#### [Exercise description]
Write out the iSCSI naming and discovery requirements text word for word, starting with "2. Conventions used" and going on through "described in RFC-2119.".

#### [Given passage]

## begin

This document describes the  iSCSI [7] naming and discovery
requirements. The requirements presented in this document have been
agreed to by the members of the iSCSI naming and discovery team. The
focus of this document is on iSCSI naming and discovery requirements and
not on the details of the naming and discovery mechanisms. This document
complements the iSCSI IETF draft. Flexibility is the key guiding
principle behind this requirements document. That is, an effort has been
made to satisfy the needs of both small isolated environments, as well
as large environments requiring secure/scalable solutions.


2. Conventions used in this document

   The key words "MUST", "MUST NOT", "REQUIRED", "SHALL", "SHALL NOT",
   "SHOULD", "SHOULD NOT", "RECOMMENDED",  "MAY", and "OPTIONAL" in
   this document are to be interpreted as described in RFC-2119.


3. Naming and Discovery Requirements
The following items represent iSCSI naming and discovery requirements:

1) There is a requirement to have the ability to generate world wide
unique identifiers (WWUIs) for both iSCSI initiators and targets.

## end

#### [Data shown]
## begin

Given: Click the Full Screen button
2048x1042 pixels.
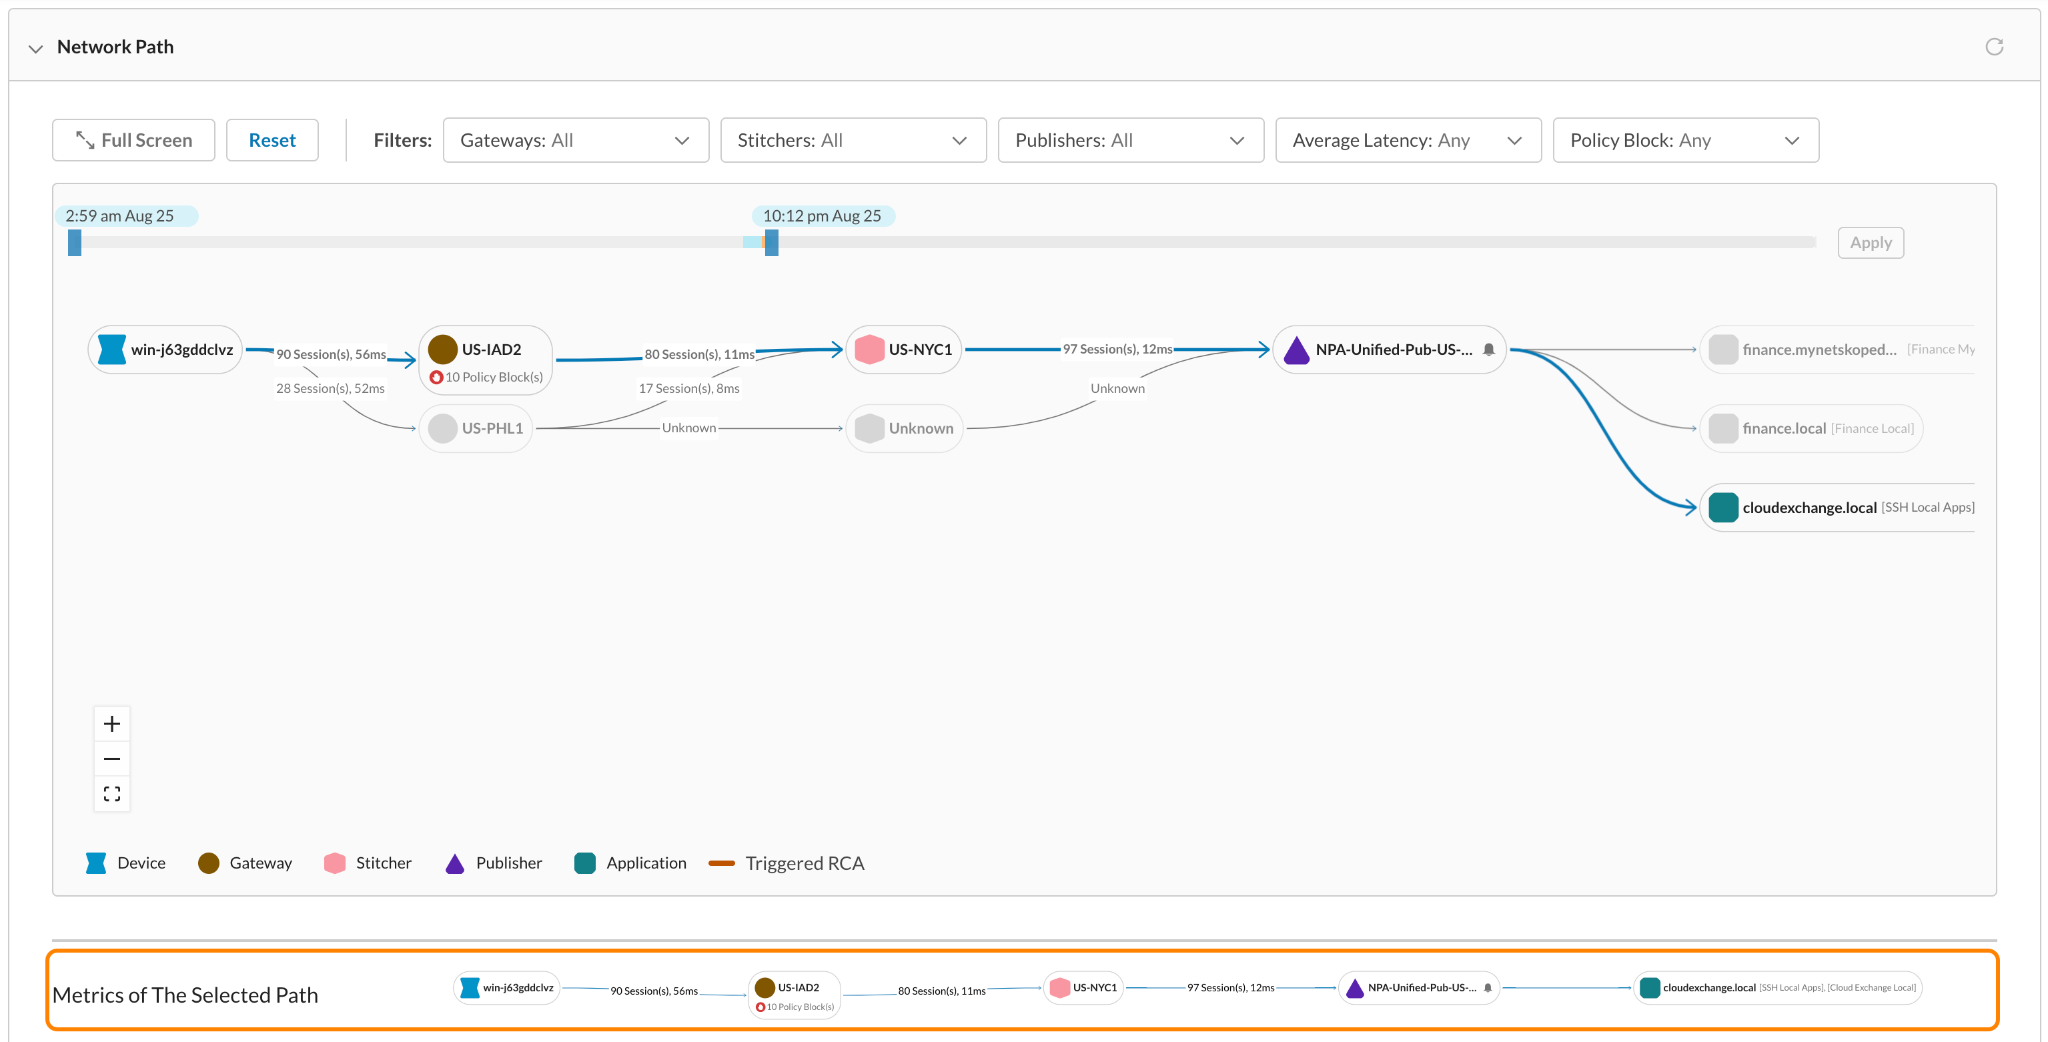Looking at the screenshot, I should coord(134,140).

## end

#### [Result of this exercise]
2. Conventions used in this document

   The key words "MUST", "MUST NOT", "REQUIRED", "SHALL", "SHALL NOT",
   "SHOULD", "SHOULD NOT", "RECOMMENDED",  "MAY", and "OPTIONAL" in
   this document are to be interpreted as described in RFC-2119.